Integrating performance analysis in JupyterLab for OpenMP and MPI
Klaus Nölp, Lena Oden, FernUniversität in Hagen
Jupyter Notebooks are used for programming in Python or R for machine learning and data analysis. However, with the xeus-cling C++ kernel, they can also be used for parallel programming in MPI and OpenMP. This environment is very suitable for teaching, as students can quickly test and try out functions. Furthermore, the interactive use of the environment is also well suited for the initial testing and prototyping of new algorithms. Despite that, the interpretation of C/C++ code is not suitable for analyzing performance. For this reason, we have developed JUMPED (Jupyter Measurement and Performance Environment for Development)*,* which offers options for performance analysis within JupyterLab and compiles and directly executes the previously interpreted code. On the one hand, setting simple markers in the code enables the automated execution of benchmarks and scalability tests directly in JupyterLab. On the other hand, the integration of performance tools, such as Score-P in our example, allows a deeper analysis of parallel performance. The results are visualized directly in JupyterLab and can thus be displayed together with the code. A case study evaluating the interaction between compression and MPI will demonstrate how JUMPED can be used.

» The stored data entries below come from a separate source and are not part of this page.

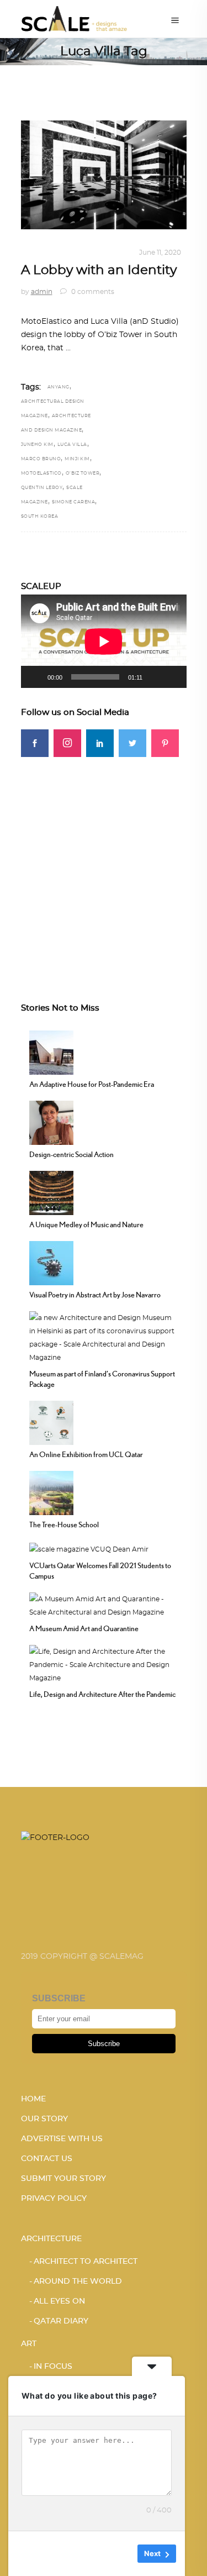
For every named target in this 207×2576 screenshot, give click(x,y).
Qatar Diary (61, 2321)
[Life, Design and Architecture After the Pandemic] (103, 1663)
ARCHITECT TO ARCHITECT (85, 2261)
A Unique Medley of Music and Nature (86, 1224)
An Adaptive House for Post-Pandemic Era (91, 1084)
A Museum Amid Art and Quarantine (84, 1628)
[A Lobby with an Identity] (104, 174)
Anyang (58, 387)
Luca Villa (72, 445)
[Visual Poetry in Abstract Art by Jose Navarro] (51, 1261)
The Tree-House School (64, 1524)
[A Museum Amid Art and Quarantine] (103, 1604)
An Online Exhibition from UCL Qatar (86, 1454)
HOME (33, 2099)
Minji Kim (77, 459)
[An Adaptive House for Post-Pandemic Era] (51, 1051)
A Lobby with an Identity (99, 270)
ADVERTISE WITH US (62, 2139)
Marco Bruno (41, 459)
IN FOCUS (53, 2366)
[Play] (35, 676)
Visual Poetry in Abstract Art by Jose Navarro (95, 1294)
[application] (104, 641)
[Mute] (154, 676)
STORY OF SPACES (98, 252)
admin (41, 291)
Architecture (51, 2239)
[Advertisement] (103, 860)
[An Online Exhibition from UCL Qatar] (51, 1421)
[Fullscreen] (172, 676)
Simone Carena (73, 502)
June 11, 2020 (160, 252)
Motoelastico (41, 473)
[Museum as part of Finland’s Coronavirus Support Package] (103, 1336)
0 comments (92, 291)
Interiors (41, 252)
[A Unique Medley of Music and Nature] (51, 1191)
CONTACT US (46, 2159)
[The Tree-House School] (51, 1491)
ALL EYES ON (59, 2301)
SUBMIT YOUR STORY (63, 2179)
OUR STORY (44, 2119)
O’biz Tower (83, 473)
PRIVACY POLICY (54, 2198)
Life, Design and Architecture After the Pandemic (102, 1694)
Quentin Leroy (42, 488)
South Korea (40, 516)
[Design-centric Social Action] (51, 1121)
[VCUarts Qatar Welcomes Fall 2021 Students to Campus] (88, 1548)
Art (28, 2344)
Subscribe (104, 2043)
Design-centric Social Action (71, 1154)
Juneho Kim (37, 445)
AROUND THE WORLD (78, 2281)
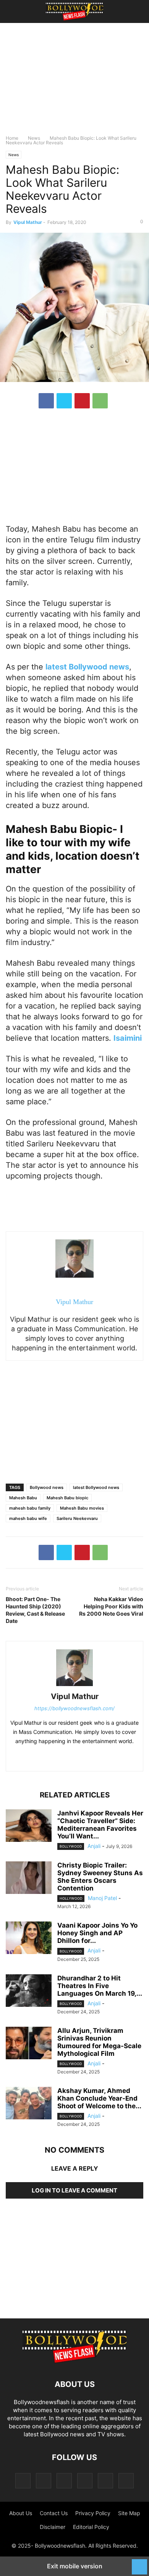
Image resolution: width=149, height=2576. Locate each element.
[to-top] (139, 2563)
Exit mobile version (74, 2566)
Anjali (93, 1846)
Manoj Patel (102, 1898)
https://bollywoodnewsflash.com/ (74, 1708)
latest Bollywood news (96, 1487)
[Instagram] (43, 2480)
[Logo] (74, 2361)
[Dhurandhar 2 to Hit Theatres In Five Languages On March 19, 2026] (29, 1991)
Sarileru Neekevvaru (77, 1518)
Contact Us (54, 2513)
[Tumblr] (105, 2480)
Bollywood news (46, 1487)
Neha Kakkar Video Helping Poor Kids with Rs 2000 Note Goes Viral (111, 1606)
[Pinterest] (82, 400)
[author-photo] (74, 1686)
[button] (17, 11)
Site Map (129, 2513)
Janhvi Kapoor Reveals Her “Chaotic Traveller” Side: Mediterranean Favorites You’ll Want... (100, 1824)
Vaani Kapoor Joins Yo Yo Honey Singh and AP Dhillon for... (97, 1932)
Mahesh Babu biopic (67, 1497)
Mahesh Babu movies (82, 1508)
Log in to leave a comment (74, 2190)
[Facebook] (46, 400)
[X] (64, 400)
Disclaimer (52, 2527)
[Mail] (64, 2480)
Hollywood (71, 1898)
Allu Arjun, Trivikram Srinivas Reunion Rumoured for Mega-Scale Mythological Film (99, 2042)
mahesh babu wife (28, 1518)
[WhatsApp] (100, 400)
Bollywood (71, 1846)
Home (12, 138)
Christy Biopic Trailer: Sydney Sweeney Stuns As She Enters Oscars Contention (100, 1876)
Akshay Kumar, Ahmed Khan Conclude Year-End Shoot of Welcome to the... (99, 2098)
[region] (74, 82)
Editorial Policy (91, 2527)
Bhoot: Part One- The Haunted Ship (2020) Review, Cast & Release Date (35, 1610)
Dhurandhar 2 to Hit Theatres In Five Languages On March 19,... (99, 1985)
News (34, 138)
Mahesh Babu (23, 1497)
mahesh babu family (29, 1508)
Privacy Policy (92, 2513)
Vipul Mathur (27, 222)
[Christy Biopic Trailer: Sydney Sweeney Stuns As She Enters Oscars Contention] (29, 1878)
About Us (20, 2513)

pytest-isolate-mpi: Towards modern testing of MPI-parallel HPC applications
Sebastian Gottfried, Jordan Lavialle, Immo Huismann, German Aerospace Center (DLR)

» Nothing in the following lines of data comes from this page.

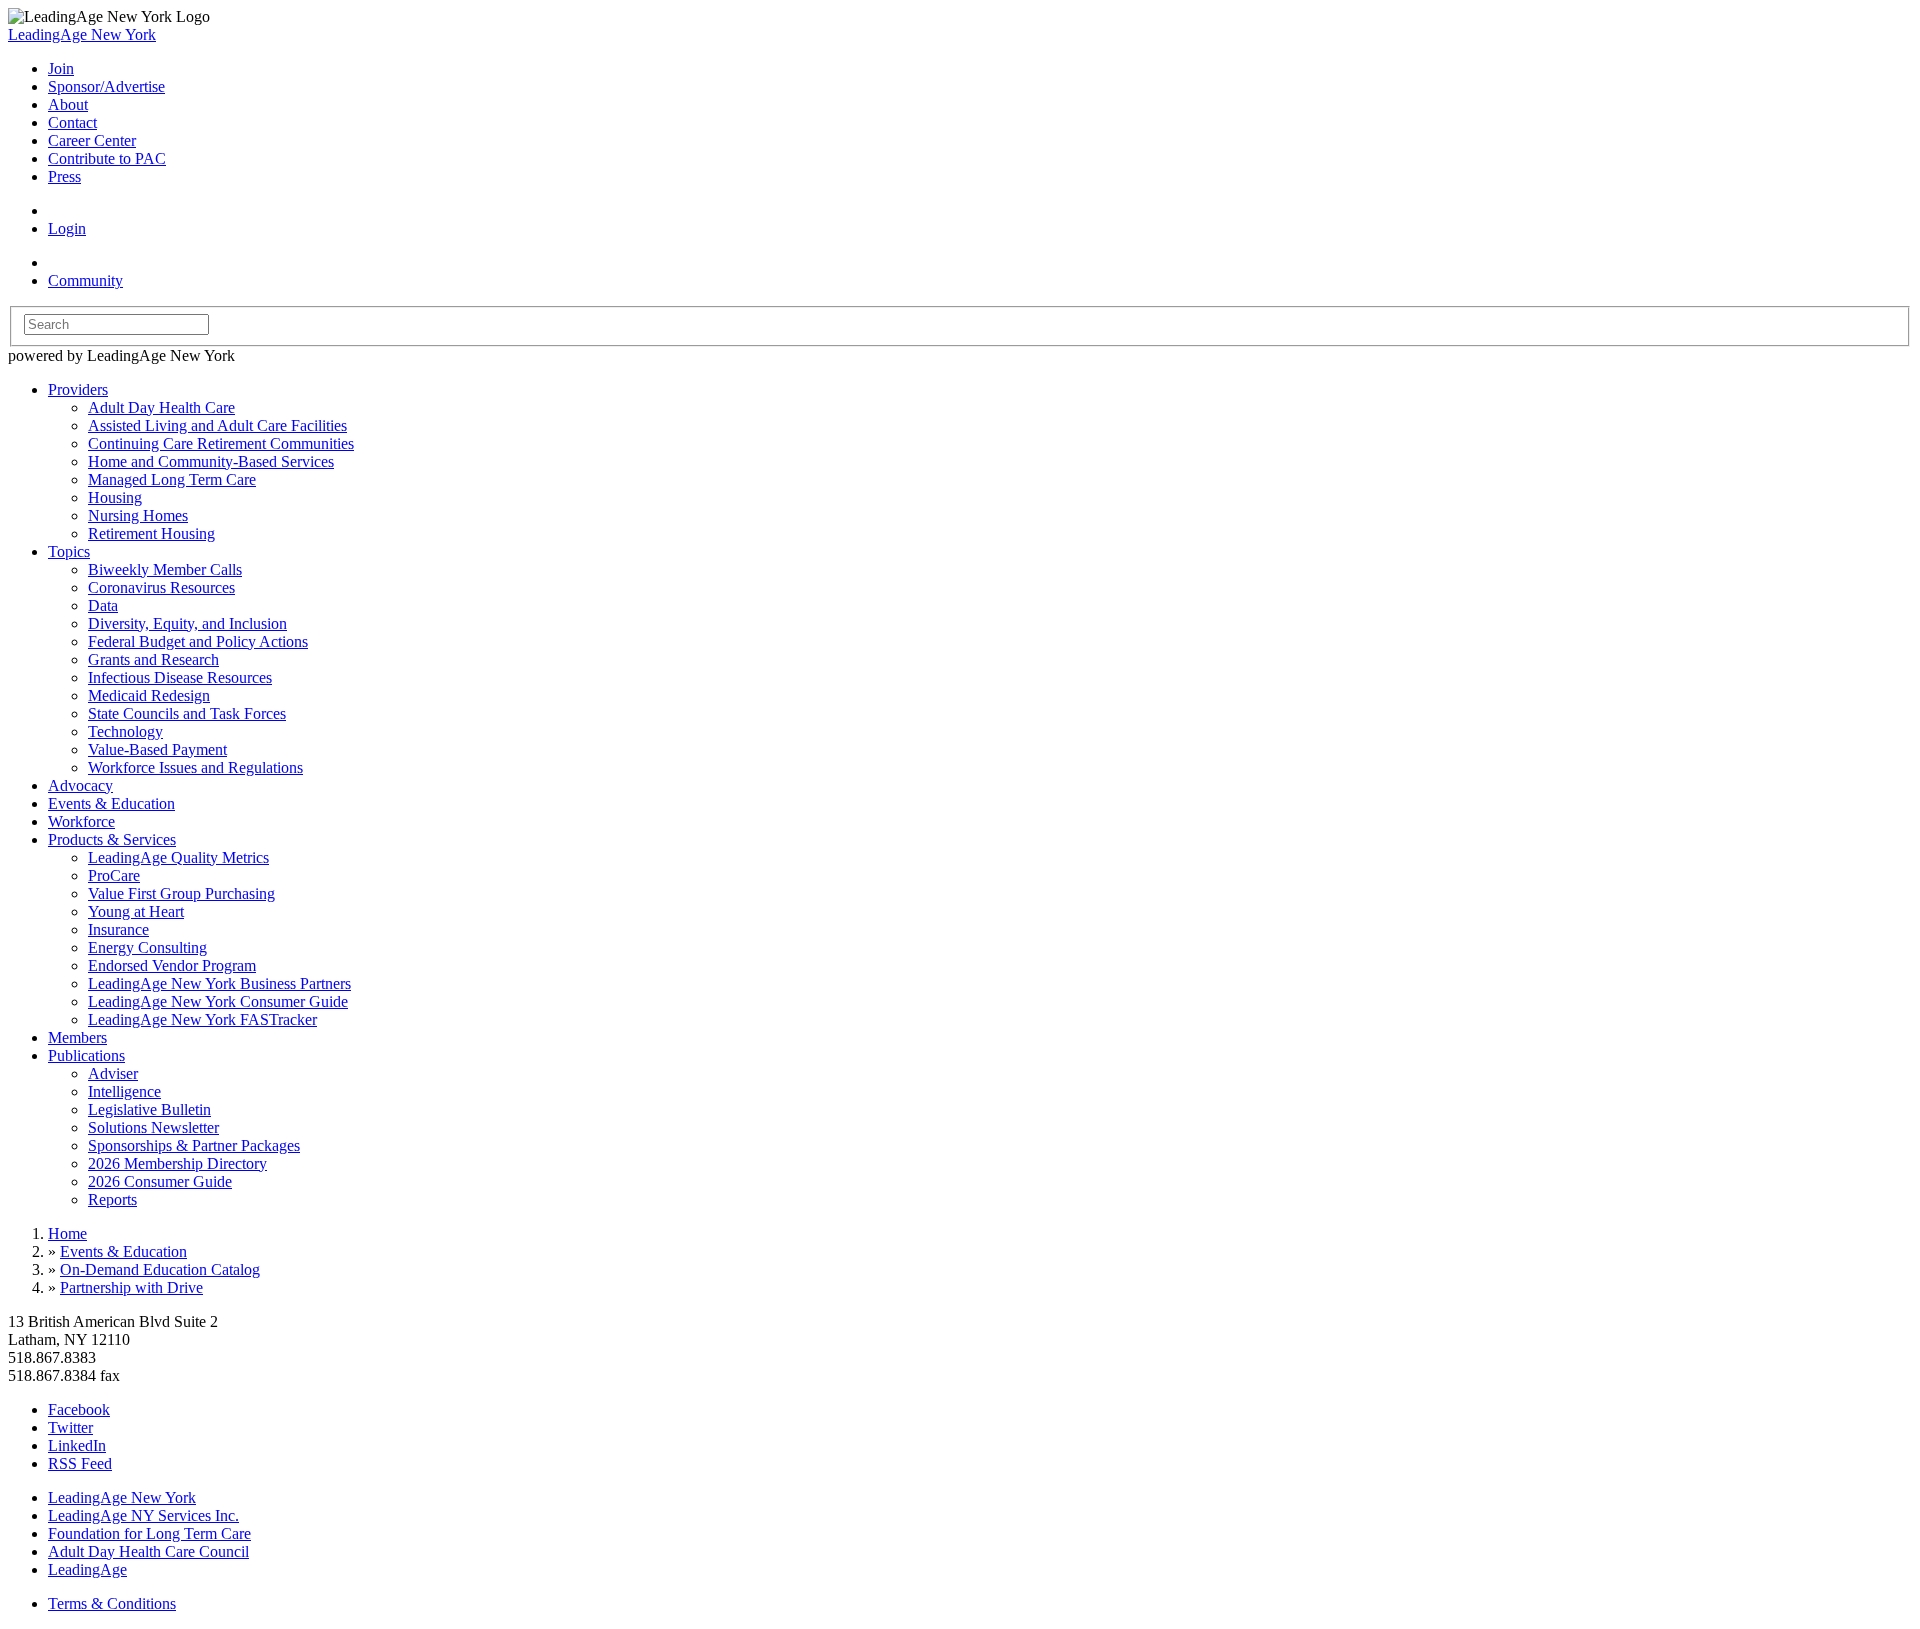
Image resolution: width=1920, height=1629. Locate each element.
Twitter (70, 1427)
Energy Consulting (147, 947)
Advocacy (80, 785)
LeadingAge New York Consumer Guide (218, 1001)
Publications (86, 1055)
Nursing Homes (138, 515)
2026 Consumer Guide (160, 1181)
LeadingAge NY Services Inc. (143, 1515)
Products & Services (112, 839)
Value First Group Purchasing (181, 893)
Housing (115, 497)
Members (77, 1037)
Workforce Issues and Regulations (195, 767)
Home (67, 1233)
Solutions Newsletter (153, 1127)
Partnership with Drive (131, 1287)
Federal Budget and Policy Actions (198, 641)
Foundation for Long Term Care (149, 1533)
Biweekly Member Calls (165, 569)
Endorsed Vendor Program (172, 965)
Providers (78, 389)
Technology (125, 731)
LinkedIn (77, 1445)
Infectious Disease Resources (180, 677)
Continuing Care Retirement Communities (221, 443)
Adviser (113, 1073)
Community (85, 280)
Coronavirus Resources (161, 587)
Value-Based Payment (157, 749)
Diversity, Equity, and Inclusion (187, 623)
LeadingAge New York (82, 34)
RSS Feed (80, 1463)
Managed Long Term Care (172, 479)
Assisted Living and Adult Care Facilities (217, 425)
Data (103, 605)
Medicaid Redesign (149, 695)
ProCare (114, 875)
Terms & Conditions (112, 1603)
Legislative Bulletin (149, 1109)
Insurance (118, 929)
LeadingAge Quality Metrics (178, 857)
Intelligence (124, 1091)
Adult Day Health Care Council (148, 1551)
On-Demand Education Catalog (160, 1269)
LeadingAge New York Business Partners (219, 983)
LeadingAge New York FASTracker (202, 1019)
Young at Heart (136, 911)
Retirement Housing (151, 533)
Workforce (81, 821)
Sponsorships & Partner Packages (194, 1145)
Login (67, 228)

Simulations are getting more complex; simulating with one code sufficed at the start of the century, modern simulations are multi-disciplinary. For instance aircraft are now being devised using multi-disciplinary optimization coupling Computational Fluid Dynamics codes with Computational Structure Mechanics. The resulting toolchains often couple welloptimized C/C++/Fortran codes using Python as glue code, as e.g. done in the FlowSimulator environment [1]. While the compute kernels of each discipline are typically tested with frameworks suited for the language, their Python glue code requires testing as well. However, the complexity inherited by each code needs to be taken into account: deadlocks, segfaults and MPI_Abort are typically not handled by unit testing frameworks, either fully precluding their usage or requiring the user to rely on exit codes of separate run scripts. This paper proposes an extension to pytest that handles these cases gracefully: pytest-isolate-mpi . By running each test in separate processes, deadlocks, segfaults, and MPI_Abort can be handled gracefully, while keeping the benefits of pytest , e.g. idiomatic test syntax and advanced test parametrization. Usage examples are presented, cornercases discussed, and ongoing extensions shown.